(Beginning of Data in this exercise)

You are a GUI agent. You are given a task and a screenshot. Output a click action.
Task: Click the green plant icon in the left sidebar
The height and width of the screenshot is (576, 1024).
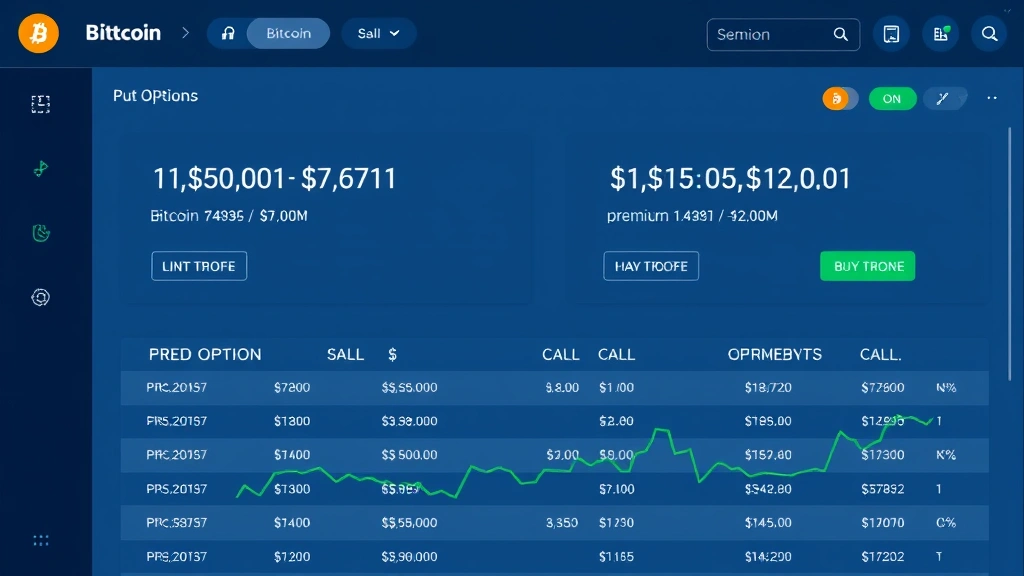click(40, 168)
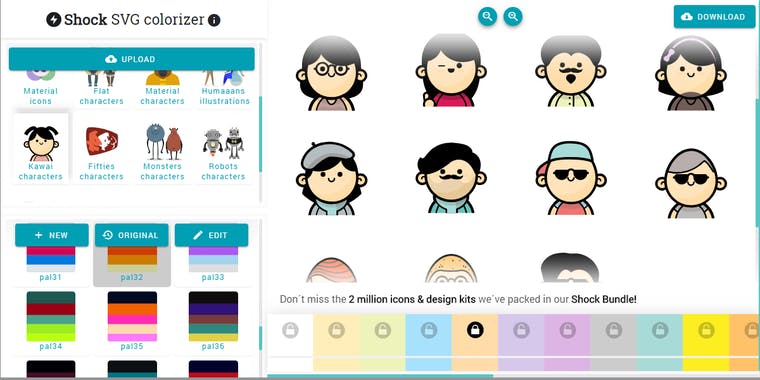The height and width of the screenshot is (380, 760).
Task: Restore colors with the Original button
Action: 131,235
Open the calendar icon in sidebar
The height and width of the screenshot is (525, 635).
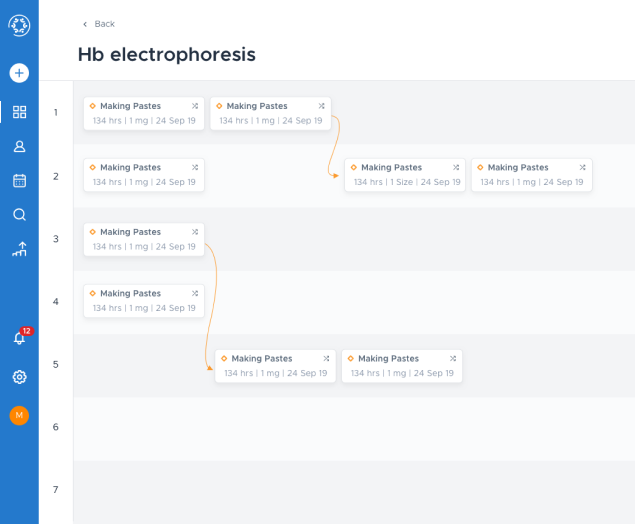tap(19, 181)
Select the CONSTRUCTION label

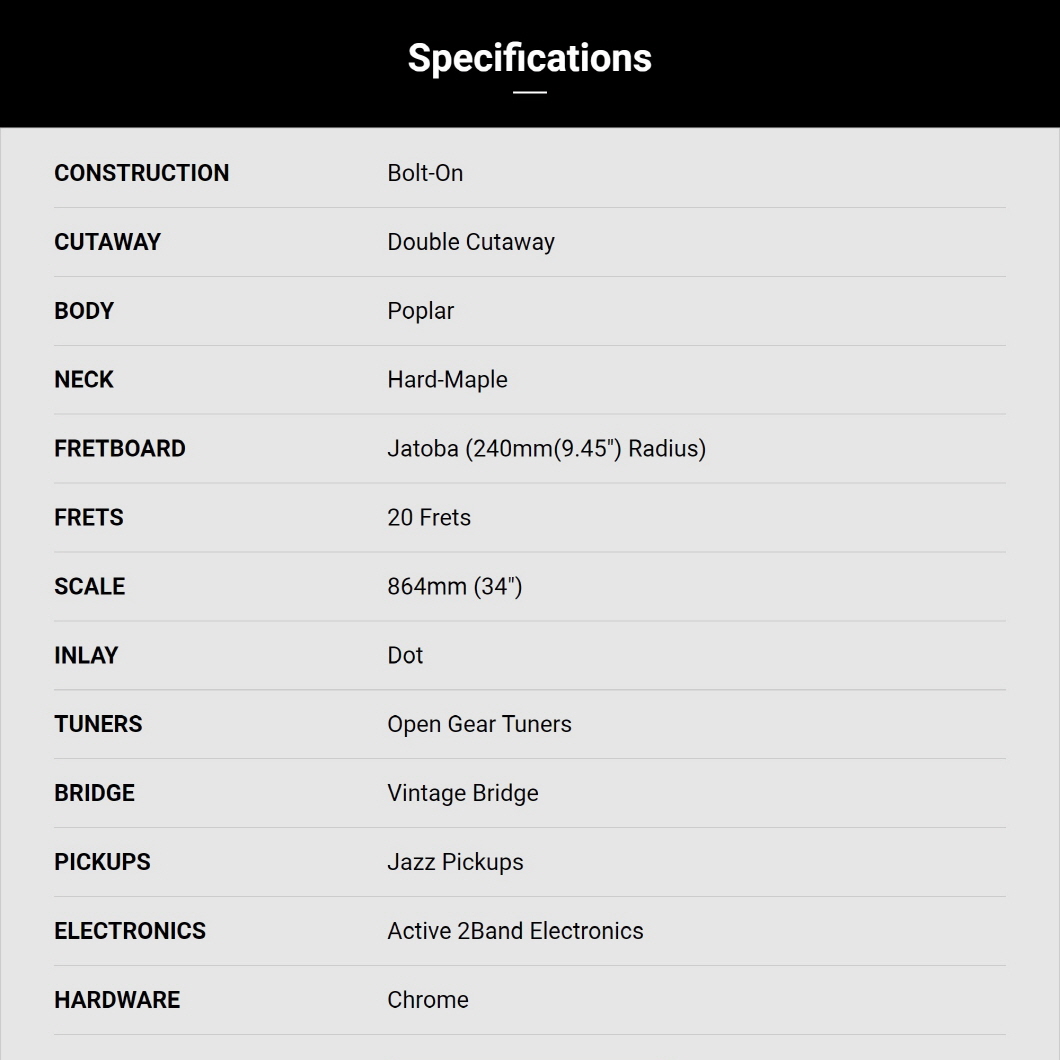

(End of Data in this exercise)

What to produce:
The job is to copy all the records precisely while omitting any picture.

Expected answer:
You are a GUI agent. You are given a task and a screenshot. Output a click action.
Task: Click the green plant icon in the left sidebar
The height and width of the screenshot is (576, 1024).
click(40, 168)
The height and width of the screenshot is (380, 760).
Task: Restore colors with the Original button
Action: 131,235
Open the calendar icon in sidebar
The height and width of the screenshot is (525, 635).
tap(19, 181)
Select the CONSTRUCTION label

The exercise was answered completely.